腐臭漂う森の墓場3
思い返してみれば、リーゼの戦いを詳しく見るのはもしかしたら初めてかもしれない。初めて一緒に戦ったハティ戦の時の私は、魔法を創っていてリーゼの戦闘をよく見れていなかった。
その後に一緒に行動しているときも、私が見敵必殺するかリーゼが一発だけ受けてそのあと私がワンパンという形が全部で、まともにリーゼが戦っている姿は初めて見る。

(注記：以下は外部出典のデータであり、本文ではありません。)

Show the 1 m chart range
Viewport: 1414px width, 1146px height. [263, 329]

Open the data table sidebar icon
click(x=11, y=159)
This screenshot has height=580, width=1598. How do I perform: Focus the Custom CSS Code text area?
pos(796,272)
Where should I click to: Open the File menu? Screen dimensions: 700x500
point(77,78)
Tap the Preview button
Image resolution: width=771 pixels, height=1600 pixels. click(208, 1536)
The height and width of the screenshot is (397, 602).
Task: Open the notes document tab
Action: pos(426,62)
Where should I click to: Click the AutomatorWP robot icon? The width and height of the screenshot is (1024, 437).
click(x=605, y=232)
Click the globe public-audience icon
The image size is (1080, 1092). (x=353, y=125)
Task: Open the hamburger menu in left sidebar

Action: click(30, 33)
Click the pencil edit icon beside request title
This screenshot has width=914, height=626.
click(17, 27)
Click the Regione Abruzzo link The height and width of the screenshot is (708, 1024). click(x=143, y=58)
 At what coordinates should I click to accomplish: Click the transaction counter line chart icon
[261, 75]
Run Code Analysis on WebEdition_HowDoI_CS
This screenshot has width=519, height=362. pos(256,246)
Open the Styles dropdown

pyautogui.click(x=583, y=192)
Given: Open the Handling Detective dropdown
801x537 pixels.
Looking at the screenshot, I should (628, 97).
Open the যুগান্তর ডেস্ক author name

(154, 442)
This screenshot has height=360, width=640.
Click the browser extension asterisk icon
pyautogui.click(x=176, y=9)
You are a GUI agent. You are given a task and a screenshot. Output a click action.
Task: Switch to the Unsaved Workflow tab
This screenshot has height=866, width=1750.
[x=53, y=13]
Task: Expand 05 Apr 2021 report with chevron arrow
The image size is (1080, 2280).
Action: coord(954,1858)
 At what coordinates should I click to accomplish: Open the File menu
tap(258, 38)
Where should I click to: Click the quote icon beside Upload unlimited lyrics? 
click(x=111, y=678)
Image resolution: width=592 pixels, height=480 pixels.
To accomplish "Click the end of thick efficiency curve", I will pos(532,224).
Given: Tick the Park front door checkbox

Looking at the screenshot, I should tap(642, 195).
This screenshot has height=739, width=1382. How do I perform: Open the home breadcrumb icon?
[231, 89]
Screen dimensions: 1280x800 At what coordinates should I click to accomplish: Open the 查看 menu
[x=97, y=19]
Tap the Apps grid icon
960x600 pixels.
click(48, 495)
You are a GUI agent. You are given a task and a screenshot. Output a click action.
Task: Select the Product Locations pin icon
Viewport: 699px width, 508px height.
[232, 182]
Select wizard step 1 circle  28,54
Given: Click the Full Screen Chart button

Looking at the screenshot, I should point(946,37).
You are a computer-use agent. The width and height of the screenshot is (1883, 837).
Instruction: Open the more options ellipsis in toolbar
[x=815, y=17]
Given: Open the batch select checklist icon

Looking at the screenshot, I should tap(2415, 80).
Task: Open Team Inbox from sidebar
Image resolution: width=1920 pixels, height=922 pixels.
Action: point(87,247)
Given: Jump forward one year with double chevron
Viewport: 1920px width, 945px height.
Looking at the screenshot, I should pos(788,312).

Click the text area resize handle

墓地に入ってからすでに1時間ほど。敵はアンデッド・プライマルディアーだけでなく、アンデッドの代名詞であるゾンビやスケルトンも出てくるようになった。しかもペアで。
フレッシュゾンビ レベル:23
スキル〈感染〉〈ゾンビパウダー〉〈執念〉〈HP自動回復〉〈腐った体〉
〈筋力強化〉レベル:30〈耐久強化〉レベル:30
ブリトースケルトン レベル:28
スキル〈執念〉〈威嚇〉〈闇霧〉〈HP自動回復〉〈骨の体〉
〈剣術〉レベル:30〈脱水耐性〉レベル:30
こいつらの強みは耐久力と、それを活かした耐久戦だ。こいつらは〈執念〉というスキルのおかげで、特定の部位を破壊されない限り死なない。たとえ足を切り落とそうが首を落とそうが変わらずこちらを攻撃してくる。
そしてこいつらの特定の部位は頭だ。執拗に守ってくるのでなかなか倒れない。そしてその耐久力をさらに強くするのが、フレッシュゾンビの持つ〈ゾンビパウダー〉だ。
このスキルは風によってばらまかれる毒素を分泌するのだ。そうして〈ゾンビパウダー〉によってこちらが死ぬまで、頭を守り耐久し続ける。というのが基本戦術らしい。
実際これをされるとかなりきつかった。・・・過去形な通り、これについては対策法がわかっている。それは初めてリーゼと一緒に冒険した日に創った『風よ、真空の鎧となり我を守れ』。これを唱え続けることで、毒を吸わなくても戦えるようになっている。
そんなわけで注意することはなく、私がやることと言えば魔法の維持くらいである。そんなわけでリーゼの戦闘をよく見ているのだが、リーゼの戦いは、なんというか強いという感想より巧いという感想が出てくる。
例えば今もそう。敵が3体で向かってきてるんだけど、リーゼは囲まれないように位置取りを細かく変える。敵が横に広がるたび自分も動いて敵が自分に向かって一直線に進んでくる状況を維持することで、3対1じゃなく1対1を三回続けるように工夫している。
あと魔法の使い方も。私の場合大抵ワンパンだから頭しか狙ってないんだけど、リーゼは短い魔法を膝裏とか肘に当てて注意をそらして、その間に剣で頭をたたき切る。こういう工夫は私も見習いたい。より自分が有利になるような、そんな戦い方。
本当に、こうやってリーゼの戦いを見てると、リーゼが最上位勢なんだってわからされる。いまリーゼが私と一緒に冒険してくれてるのは、リーゼがした失敗の罪滅ぼしでしかない。そりゃ多少一緒にいたから仲は良くなっているだろうけど、私の周りが安全だってなったら、リーゼはまた配信を再開して、最上位層に戻ってしまうだろう。
リーゼが何を決意していたかはわからないけど、これが最後の冒険かもしれない。そう思うと、なんだか泣きたくなってしまう。・・・私、友達に依存するタイプだったのか・・・。